Bikewhacking the Lost Sierras

Found myself in the Lost Sierras

This summer Peter and I rode the old roads of the northern Sierras. We carried paper maps and sometimes there was no road at all. Peter grew up in these parts, with a mountain boy’s sense of trail. Ten miles out of town on our first day, he pointed us up gulch from a tributary of the Feather. After hauling our bikes up a vertical slope of timber, sure enough we emerged two hours later at the end of a logging road.

“That’s about how long I thought we’d spend in there,” said Peter at the top.

And with a fine bushwhack to kick off the trip, we picked our way for 6 days on 100 miles of logging roads, mining trails, and old abandoned paths. We camped at lakes and meadows, hit granite bowls on Grouse Ridge, and rode flow trails into Nevada City.

The old roads were built by my great great grand uncles. The work gangs of Gold Rush California – many of them Chinese from the Pearl River Delta – hand built railroads across the Sierras and mule roads into every drainage in between. And while I have not yet traced back a Gold Rush relation, there were gold seekers from my grandma’s heung ha in Guangdong Province.

They fed the rich foothill timber into steam engines to drive stamp mills to crush rock to pave these roads in cobbles the color of cinnabar. After pushing my bike up Baltimore Lake Road – a 4 wheel drive, broken mining track that climbs to views of Donner Pass – I wondered if that great great grand uncle, dynamiting rock for the railroad, stopped to admire the granite peaks before him.

And so to push my bike along an old piece of dirt re-animates the sweat and blood and song that built the old roads of the mountains. Maybe great great granduncle sat here too.

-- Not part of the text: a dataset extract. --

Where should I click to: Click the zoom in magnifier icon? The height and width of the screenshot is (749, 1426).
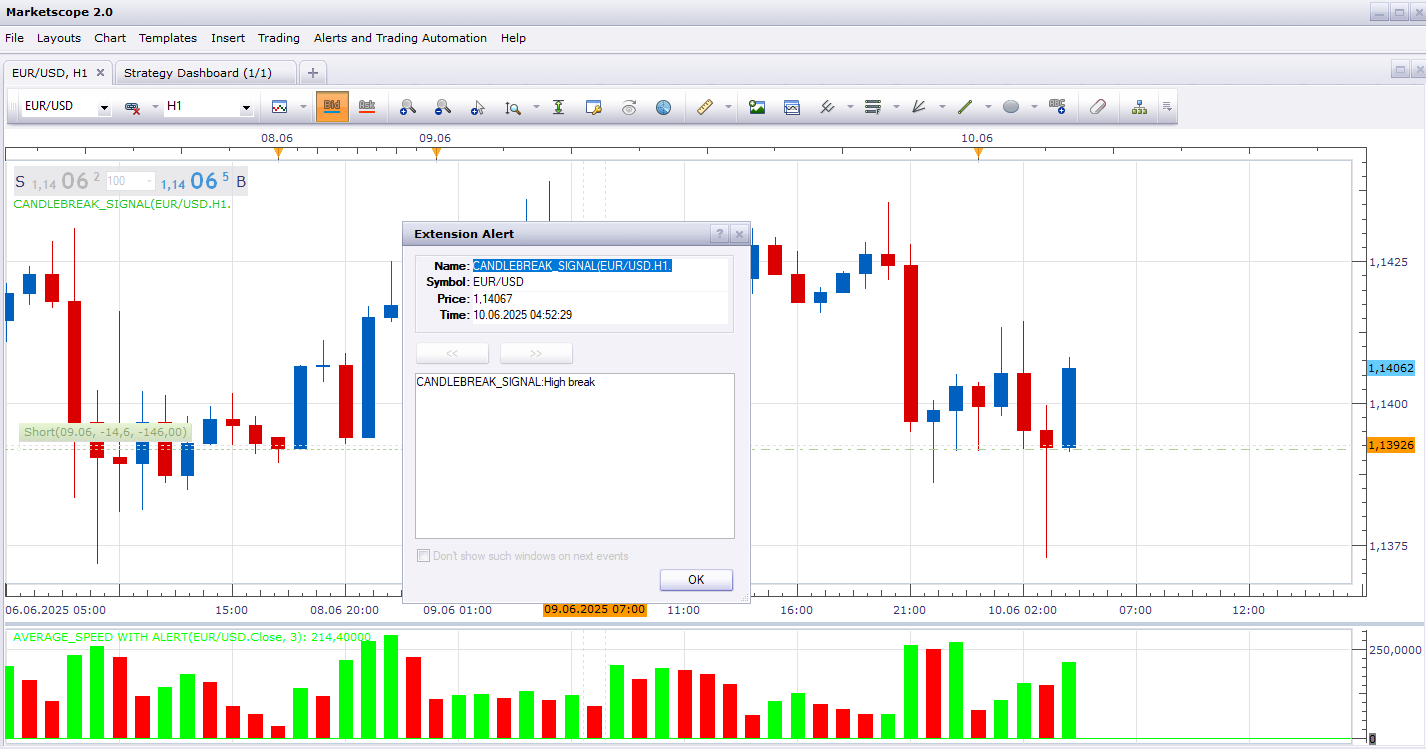coord(408,107)
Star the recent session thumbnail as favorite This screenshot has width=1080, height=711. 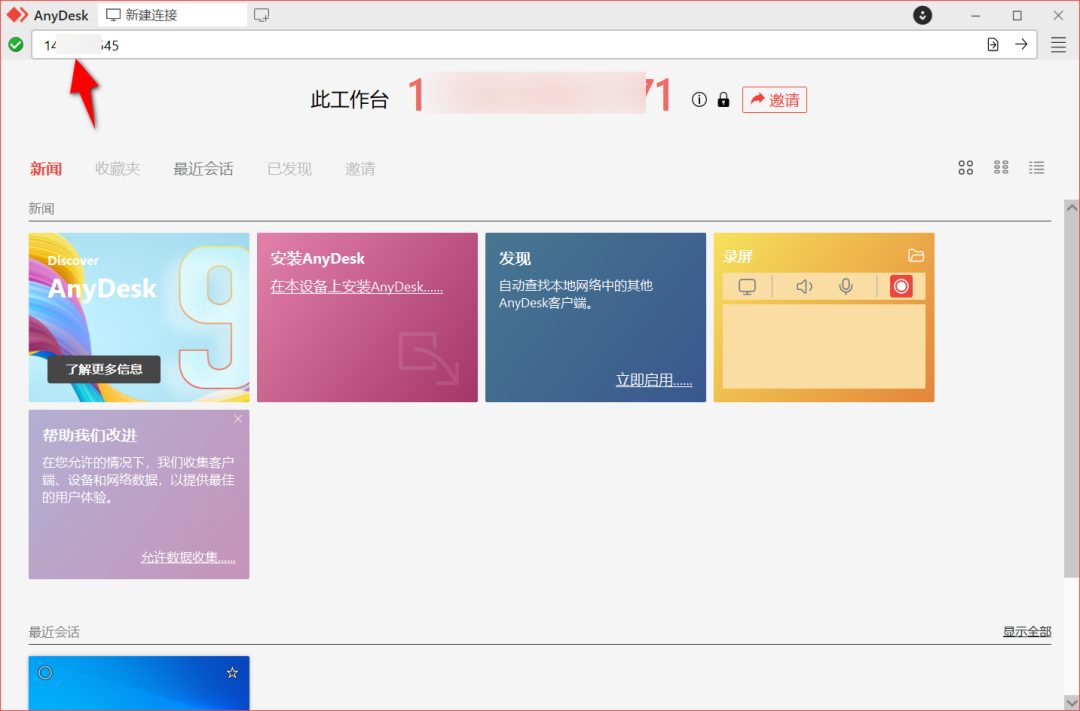click(x=233, y=672)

Washed his face in the stream and thought of family far away. I ride these old roads in a new country.

With all the side trails and bushwhacks, I gave up trying to handmap our actual route so here’s the route we intended to take. It’s not entirely accurate so get in touch for details. If anything, my point is that riding old roads is not about your GPS tracks, it’s about the story you take away in the end.

 

Word.
In our insatiable search for rideable single track, bikewhackers swing a leg over the saddle at every opportunity. This well maintained bit of single track follows Nelson Creek.
We were soon pushing again up a trail strewn with rough mine tailings.
Handpainted no mining signs!
Making camp in McRae Meadows.
Despite a third or fourth consecutive year of drought in California, McRae Meadows was lush and bursting with wildflowers.
It was late morning when we burst onto this wild panorama. Our destination for the day lay beyond Sierra Buttes in the distance.
The mining roads to Hawley Lake are a whole lotta cobbly shredding…
…followed by a whole lotta bike pushing.
Possibly the only rideable stretch along the Haypress “Trail”.
Haypress Trail was soon lost under a massive blowdown. We ended up following an old logging road to make it out of the gulch by sunset.
Peter eyes the Lacey Meadow Trail.
Creek crossing on the Lacey Meadow trail.
Baltimore Lake Road.
Almost alpine as we drop into Baltimore Lake.
We lost the jeep trail coming over a granite ledge and had to, well, boulder our way down.
After getting hailed and rained on at the top of the pass, we scrambled off the ridge to put the thundering summer storms behind us.
It …
… was  …
… frikkin’ …
… gorgeous.
The high Sierra meadows soon turned into tricky slabs of granite for a day of white-knuckle descending.
We followed Fordyce Creek as it dove in and out of huge granite bowls.
Tuna tortellini, our final supper on the trail.
I would do this whole trip again just to eat again at Cafe Luna in Colfax – our final stop for getting on the Amtrak bus back to Sacramento.